-------- TEXT --------

Ladies believe the birthmark renders Georgiana's face hideous and eventually Aylmer is regarding the defect as intolerable, a stain of a fatal flaw of humanity. The implication here might be sin, at least symbolically, but further that nature's works are temporary and finite and that perfection can only be attained by toil and pain. Hawthorne stresses a picture of the crimson hand as expressing mortality's degradation of the highest and purest in union with the lowest brutes.

Furthermore, Hawthorne tries to convince the reader that the birthmark is an object of horror and fright to Aylmer because it symbolizes his wife's liability to sin, sorrow, decay and death. The author seizes upon the simple birthmark device and by expanding upon it through imagination, brilliant writing and personal editorializing even uses it, in the end, as a moral lesson, though obscure in nature.

The horror of it all is presaged in Aylmer's "terrible" dream of the "odious hand" that his wife mysteriously knows all about; Aylmer saying, "It is in her heart, now we must have it out!" Aylmer remarks that the stain may go as deep as life itself and he refers to unclasping the "grip of this little hand" which was laid upon him before he came into this world." It's possible that he might be drawing a parallel between "stain" and sin and that it was somehow part of him before birth, a rather extreme thought of Puritan ilk.

Aylmer sets himself up for the coup de grace, boasting that he will be correcting what nature left imperfect in her fairest work, obviously the creation of Georgiana. Hawthorne warns in one of his asides that nature "permits us, indeed to mark, but seldom to mend," a flagging of the melodramatic climax. It is obvious that the writer is pulling out the stops to give us a Romantic tale of evil, gloom, dread and doom.

Georgiana is cold and tremulous as soon as she enters the lab. He cannot restrain a strong shudder and she faints. Then the lab assistant, Aminabad, appears center stage; a man of "low" stature, bulky with shaggy hair. He has a smoky aspect and is strong, suggesting he represents man's physical nature, in contrast with the scientist's more spiritual type.

Aminabad glances at the offending birthmark on the unconscious Georgiana and we encounter an indication of a link between the birthmark and sin when the earthy one whispers, "If she were my wife, I'd never part with that birthmark." Earlier we had been told of others who would have been willing to kiss the crimson hand, red, of course being the color we associate with hellfire and Satan.

Then we have the magical tricks by Aylmer, involving airy figures, bodiless ideas and forms of dancing and "unsubstantial" beauty (all a bit hard to visualize). It almost seems that Aylmer has some influence over the spiritual world, a trait that we might tend to suspect in a demon-oriented figure. Yet we learn that he is confident enough in his scientific skills to feel he could draw a circle around her, within which no "evil" might intrude.

Here Aylmer is dealing in the abstract; he is about to challenge God and nature in trying to prove he can improve the beauty of the most perfect woman, yet ironically he is seized with the idea of keeping evil away from her. Aylmer, we know, in jousting with God and nature this way, is bound to come to no good because Hawthorne is not one to let his characters get away with such shenanigans. At any rate, the whole situation gets a trifle mind-boggling here unless Hawthorne seeks to keep good influences away from his wife so he and the brutish Aminabad can get on with their birthmark removal task.

--------

• _JOB ITEM_: According to the essay on the birthmark, Georgiana's birthmark symbolizes her liability to several things. List all of them.

-------- AVAILABLE DATA --------

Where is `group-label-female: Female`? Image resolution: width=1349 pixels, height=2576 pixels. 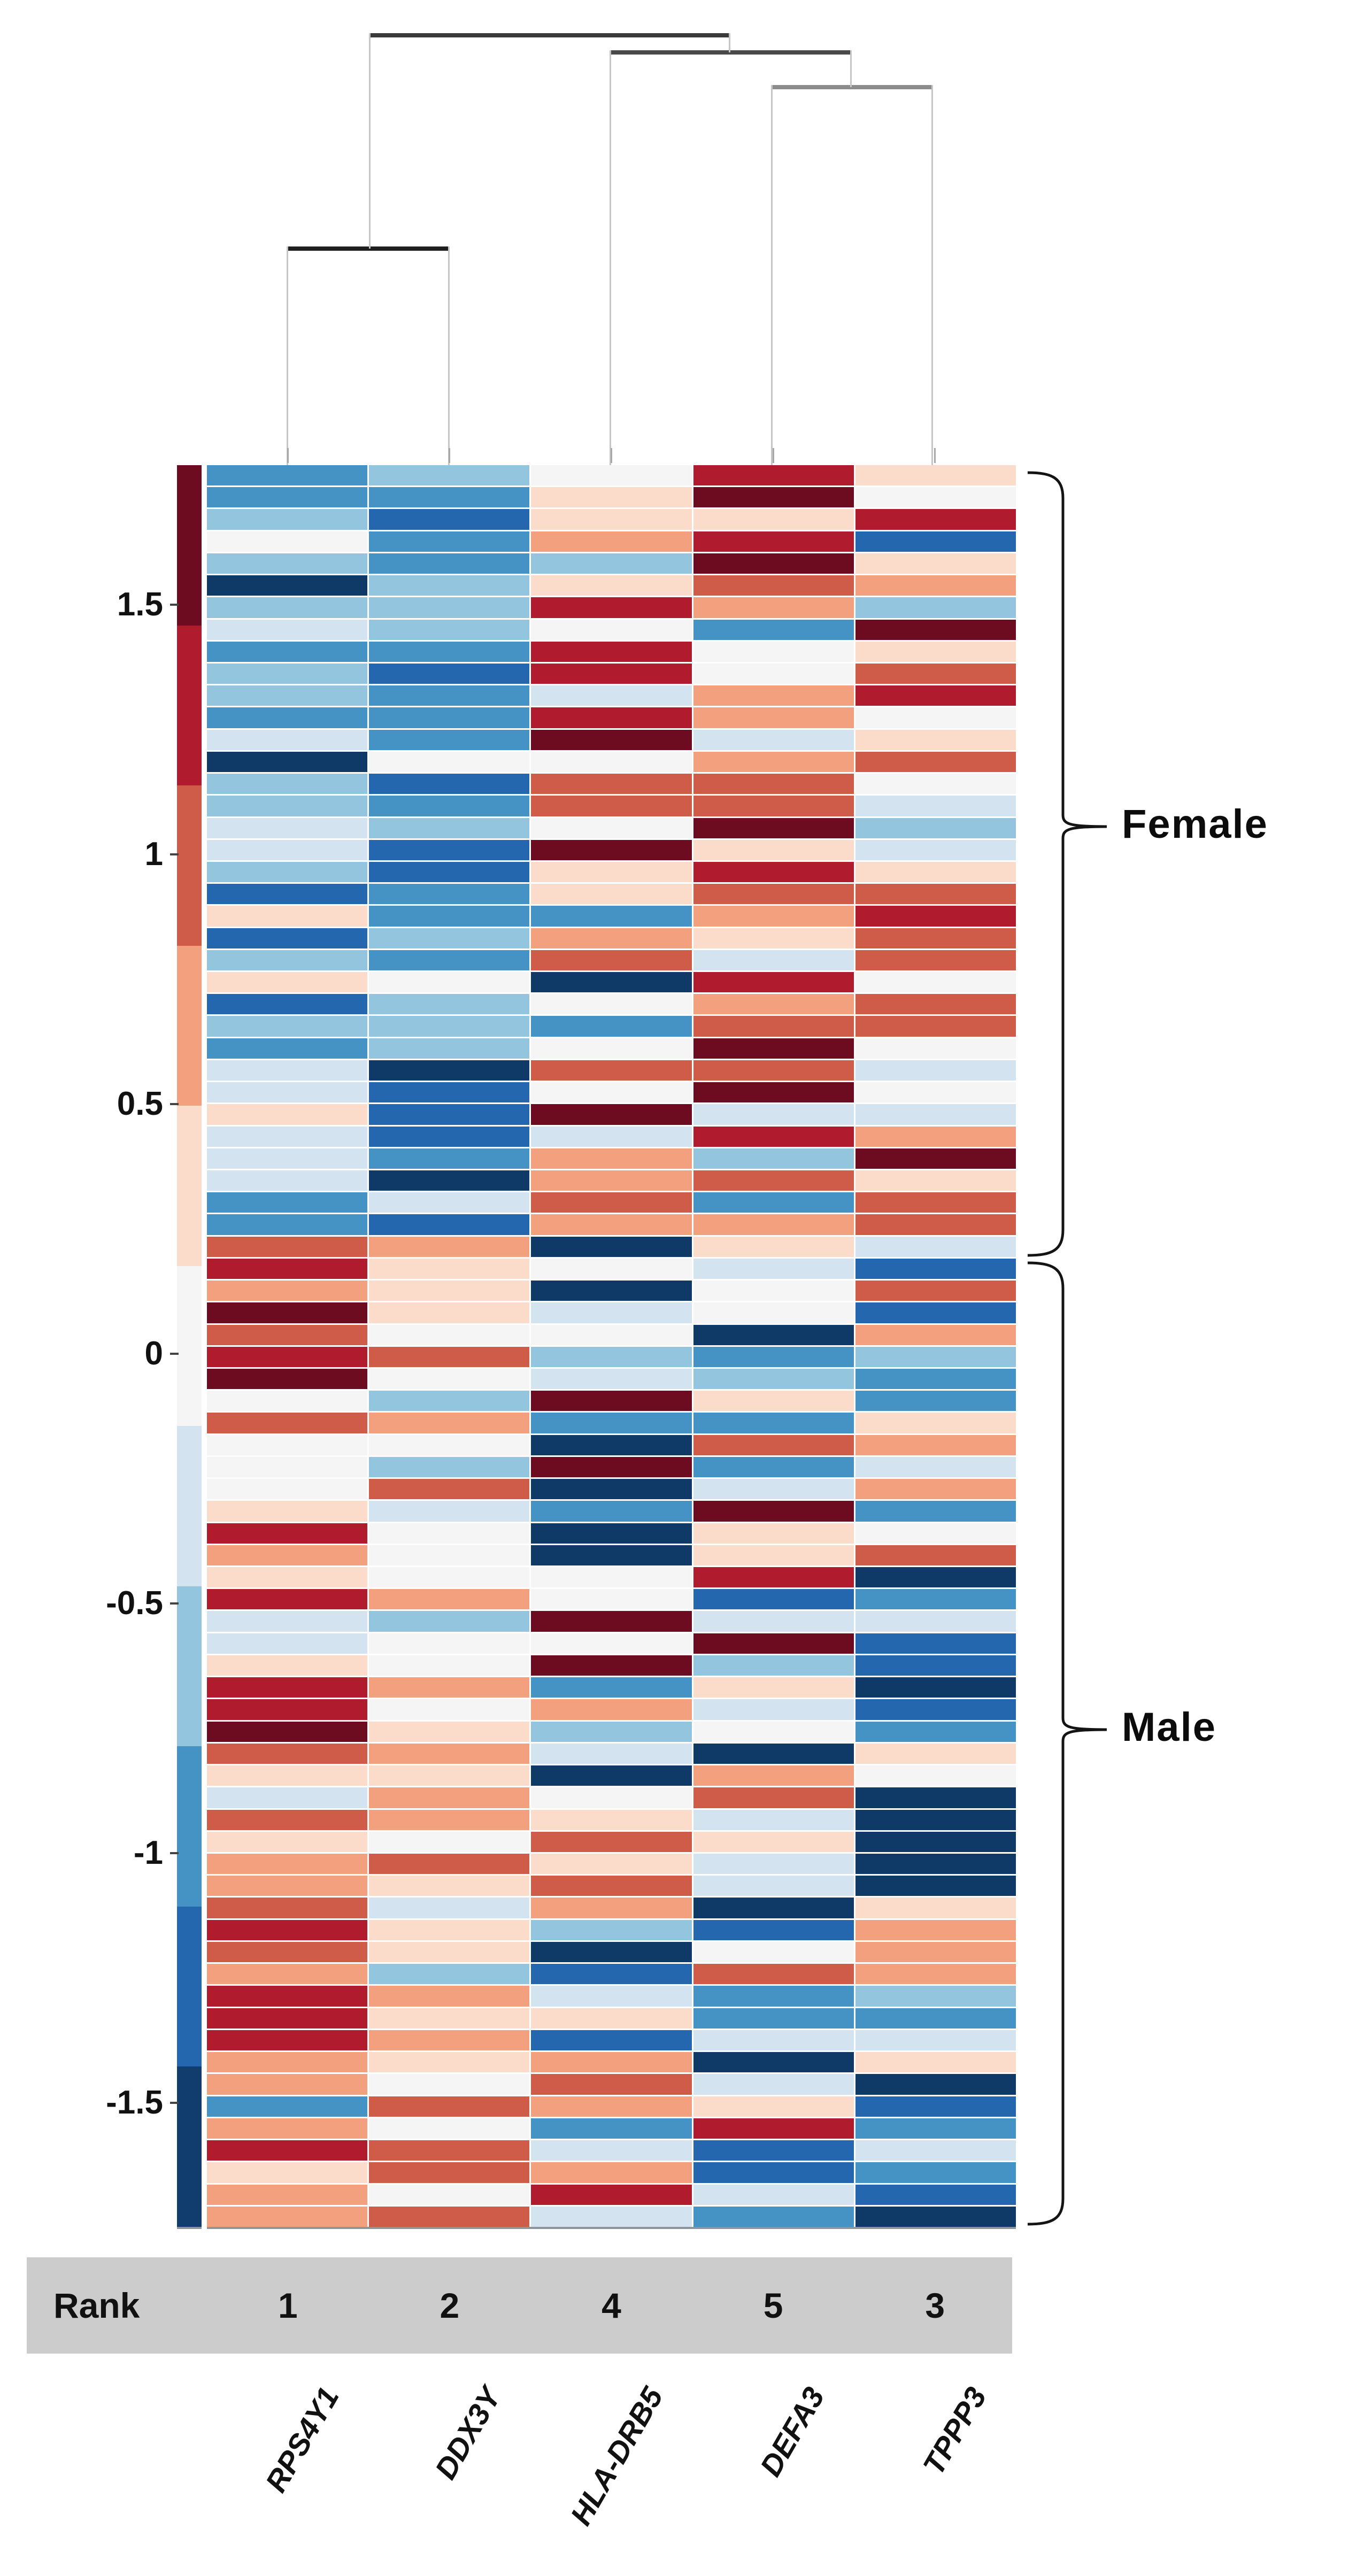 group-label-female: Female is located at coordinates (1195, 824).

--------

• _EXPECTED OUTPUT_: Sin, sorrow, decay, and death.